Post by Dan Cummings - They say (whoever "they" are) you can't fight city hall. And, you can translate that as town hall, if you like. And yet, last week, we found out that if something's clearly just not right...you can fight...and win.
I'm talking about the town of Cicero, and the hundreds of new, residential property assessments that were, in many cases, "just not right." Objectively, real estate professionals who work in Cicero told me that so many of the homeowners who called and e-mailed Newschannel 9's Your Stories to complain about their soaring assessments...were, in fact, correct to complain. There was no market data to support some of the huge increases along the waterfront...from Brewerton to Chittenango Creek and most places in between.
Indeed, I was told that recent comparable sales data did NOT support some of the new values attached to these homes.

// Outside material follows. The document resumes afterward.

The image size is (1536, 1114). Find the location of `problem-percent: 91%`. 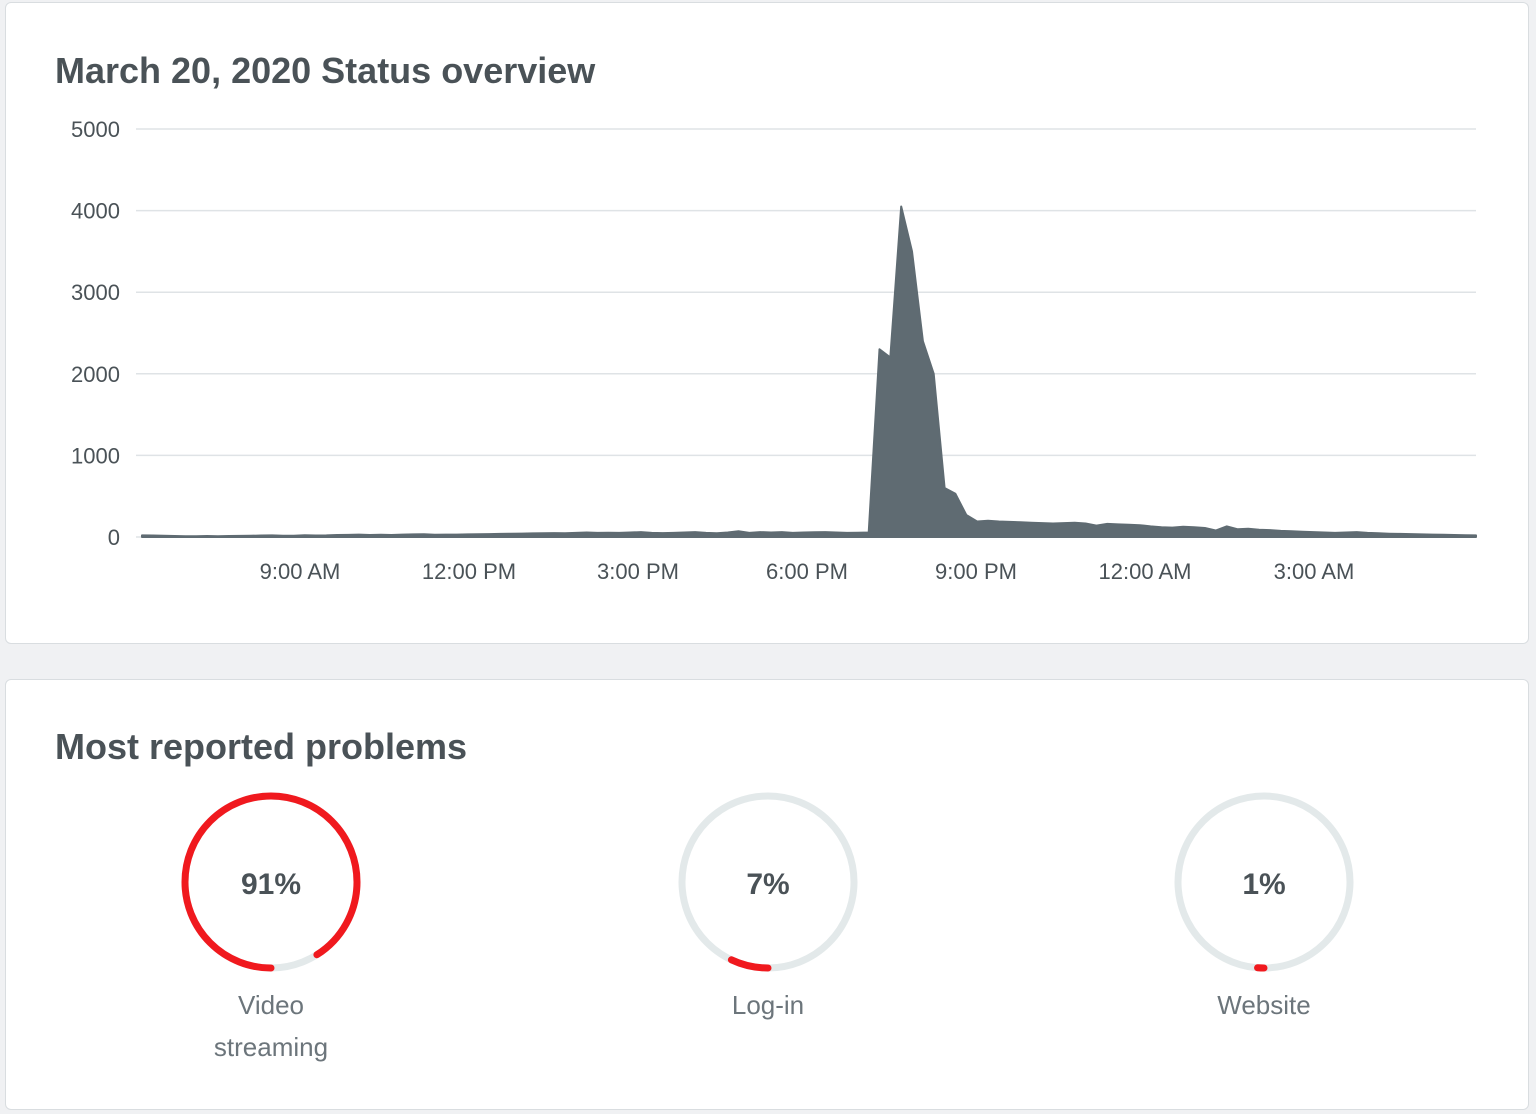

Many homeowners were seeing increases that ran as high as 200, 300, in at least one case, more than 400 percent.
The assessor, Anita Barnello, is reluctantly accepting the town board's extraordinary move of Friday morning, May 16-th...and will, at the board's unanimous request, throw out the new assessments she came up with, in favor of a revised roll to be submitted by July 1-st. The new assessments will be rolled back to last year's levels...with the exception of homes where physical improvements or additions have been made recently.
The town board also set up a special committee to recommend how to go about the assessment process in the future.

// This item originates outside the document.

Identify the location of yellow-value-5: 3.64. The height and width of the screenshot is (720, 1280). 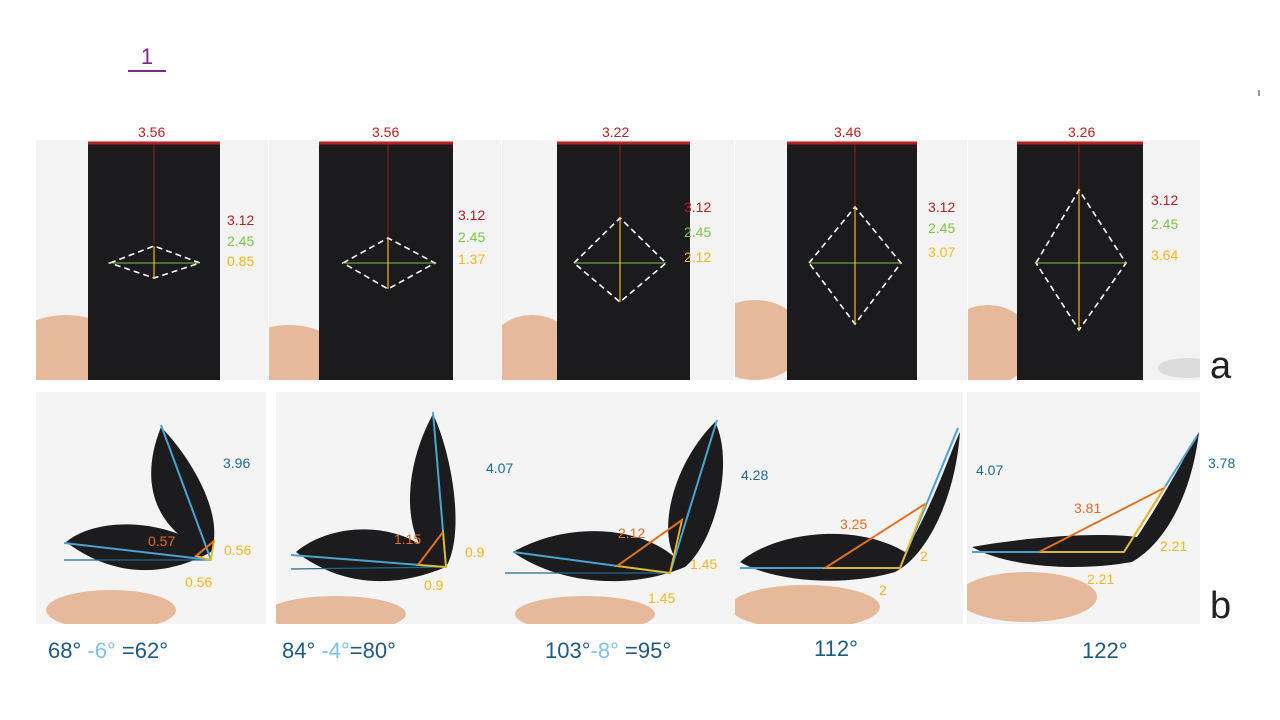
(1165, 255).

So the taxpayers' fight that won at Cicero Town Hall? The outpouring of complaints about unfair, and unjustified assessments. The town board listened and took action.
But this fight is clearly not over. Questions remain, including: how and why did the assessor come up with some of the huge increases to begin with? Her answers to me on this one were incomplete. Was she under some pressure from someone outside the assessor's office to hike the values so much? (She says town supervisor Chet Dudzinski told her to reassess the waterfront, but didn't tell her how high to go. Dudzinski says it was Barnello who told HIM she was going to make a priority of those homes, and he said, "OK." But nothing more).
In any event, the waterfront homeowners in Cicero need to be prepared for NEXT year. Without question, the market value of many of those properties HAS, in fact, gone up recently, and where assessments need to be updated, increases are a certainty. But next time, the town assessor needs to make a better case for the size of those increases, and she's already indicated that the town may need to phase them in over two or three years, instead of hitting people all at once.